APPEAL from the Circuit Court of Cook County; the Hon. JOSEPH
BUTLER, Judge, presiding.
MR. JUSTICE BUA DELIVERED THE OPINION OF THE COURT:
Rehearing denied May 17, 1977.
Trailer Leasing Company, Inc. (defendant), appeals from an order entered November 17, 1975, in the Circuit Court of Cook County denying its motion to vacate the court's order of November 5, 1975. Highway Industries, Inc. (plaintiff), cross-appeals from an order entered April 26, 1972, denying its motion to strike defendant's answer and counterclaim. We conclude that the orders appealed from are not final and appealable orders and we therefore dismiss both the appeal and cross-appeal.
Plaintiff filed a complaint for judgment on two promissory notes totaling $221,184.83. Defendant filed an answer and counterclaim in the amount of $300,000, alleging that plaintiff-counterdefendant breached its contract to manufacture 50 open railroad trailers. Thereafter plaintiff moved to strike defendant's answer and counterclaim. On April 26, 1972, Judge Ben Schwartz denied the aforesaid motion and ordered plaintiffs to answer the counterclaim within 28 days. Thereafter the cause proceeded through the various discovery and pretrial stages. On February 22, 1974, the case encaptioned Highway v. Trailer was called on the calendar call of Judge Joseph Butler and the court dismissed the cause for want of prosecution. The order was silent as to defendant's pending counterclaim and made no express written finding that there was no just reason for delaying enforcement or appeal.
On November 5, 1975, plaintiff moved the court to set the instant cause for trial. The court, in its order of November 5, 1975, noted that the cause had been assigned for pretrial on July 1, 1973, and continued from time to time up to and including March 18, 1974, and that during that period, specifically on February 22, 1974, the court had entered an erroneous order dismissing plaintiff's cause for want of prosecution. The court then vacated the aforesaid dismissal order and set the cause for trial. Subsequently, on November 17, 1975, the court denied defendant-counterplaintiff's motion to vacate the November 5, 1975, order.

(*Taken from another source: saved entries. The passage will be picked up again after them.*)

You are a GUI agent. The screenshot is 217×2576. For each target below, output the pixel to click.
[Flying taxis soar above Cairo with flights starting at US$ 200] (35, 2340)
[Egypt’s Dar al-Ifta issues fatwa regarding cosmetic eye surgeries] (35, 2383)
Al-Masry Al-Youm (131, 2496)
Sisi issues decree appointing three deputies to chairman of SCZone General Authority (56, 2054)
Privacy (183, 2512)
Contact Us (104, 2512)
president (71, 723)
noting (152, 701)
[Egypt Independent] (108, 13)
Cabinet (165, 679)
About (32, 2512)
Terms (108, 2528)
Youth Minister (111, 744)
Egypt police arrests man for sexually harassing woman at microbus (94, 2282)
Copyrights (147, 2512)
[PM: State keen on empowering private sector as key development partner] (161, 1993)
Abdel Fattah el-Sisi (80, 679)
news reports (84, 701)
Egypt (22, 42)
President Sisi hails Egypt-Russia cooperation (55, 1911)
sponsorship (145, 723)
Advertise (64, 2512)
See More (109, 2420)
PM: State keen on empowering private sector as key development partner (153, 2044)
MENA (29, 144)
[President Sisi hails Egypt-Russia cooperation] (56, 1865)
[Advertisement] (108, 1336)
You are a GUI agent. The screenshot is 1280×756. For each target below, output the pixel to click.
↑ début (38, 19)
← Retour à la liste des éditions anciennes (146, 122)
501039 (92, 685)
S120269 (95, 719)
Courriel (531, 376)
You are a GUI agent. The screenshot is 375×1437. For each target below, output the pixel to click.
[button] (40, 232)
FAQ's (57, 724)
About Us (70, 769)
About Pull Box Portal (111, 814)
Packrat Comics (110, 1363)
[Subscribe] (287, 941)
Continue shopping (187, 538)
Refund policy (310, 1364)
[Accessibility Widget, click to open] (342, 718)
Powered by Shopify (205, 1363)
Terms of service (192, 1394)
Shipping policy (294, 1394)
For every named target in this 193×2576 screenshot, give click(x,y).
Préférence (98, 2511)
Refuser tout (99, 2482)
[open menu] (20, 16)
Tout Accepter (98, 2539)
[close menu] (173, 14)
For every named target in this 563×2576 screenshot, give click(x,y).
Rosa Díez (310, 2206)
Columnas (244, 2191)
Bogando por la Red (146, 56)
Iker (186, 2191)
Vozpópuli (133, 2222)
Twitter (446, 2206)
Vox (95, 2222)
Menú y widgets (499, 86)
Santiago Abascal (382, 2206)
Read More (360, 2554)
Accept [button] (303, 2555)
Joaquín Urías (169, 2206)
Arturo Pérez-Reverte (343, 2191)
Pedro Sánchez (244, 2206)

Defendant-appellant now argues that the court below lacked jurisdiction to vacate its dismissal order of February 22, 1974. Defendant contends that the dismissal order was final and appealable, that the vacatur was entered more than 30 days after entry of the dismissal, and, therefore plaintiff was entitled to relief only as provided by section 72 of our Civil Practice Act (Ill. Rev. Stat. 1973, ch. 110, par. 72). Plaintiff-cross-appellant urges reversal of the court's order denying their motion to strike defendant's counterclaim, contending that defendant had released them of any liability. However, we are precluded from making a determination as to these issues.
• 1-3 Supreme Court Rule 304(a) (Ill. Rev. Stat. 1973, ch. 110A, par. 304(a)) provides that where multiple claims for relief are involved, an appeal from a final judgment as to one but fewer than all the claims may be taken only if the trial court has made an express written finding that there is no just reason for delaying enforcement or appeal. It is clear that this rule is applicable to counterclaims and bars an appeal where a counterclaim by the defendant remains pending although the plaintiff's claims have been disposed of. (Bell v. Home Federal Savings & Loan Association (1976), 38 Ill. App.3d 652, 653, 348 N.E.2d 527, 529.) Where a counterclaim sets up new facts and prays for affirmative relief and shows grounds by which the jurisdiction of the court may be upheld independently of the original complaint, as does the present one, the dismissal of the complaint does not carry the counterclaim with it. (Bell v. Home Federal; Callen v. Koretzky (1972), 3 Ill. App.3d 683, 279 N.E.2d 502 (abstract).) Where, as here, there is no express written finding that there is no just reason for delaying enforcement or appeal a judgment that purports to determine one claim is not appealable and is subject to revision at anytime before the entry of a judgment that does in fact adjudicate all the claims and liabilities of the parties. Central Soya Co., Inc. v. Arnold (1975), 30 Ill. App.3d 204, 331 N.E.2d 827.
Finally, our supreme court has consistently held that no appeal lies from an interlocutory order in the absence of a statute or rule specifically authorizing such review. (Bulk Terminals Co. v. Environmental Protection Agency (1976), 65 Ill.2d 31, 357 N.E.2d 430; People v. Miller (1966), 35 Ill.2d 62, 219 N.E.2d 475.) It is clear that the trial court's order of April 26, 1972 denying plaintiff's motion as aforesaid is an interlocutory order, and therefore not presently appealable.
Accordingly, the issues presented herein are not yet appealable and this court is without jurisdiction to review such issues upon their merits.
Appeal and cross-appeal dismissed.
GOLDBERG, P.J., and O'CONNOR, J., concur.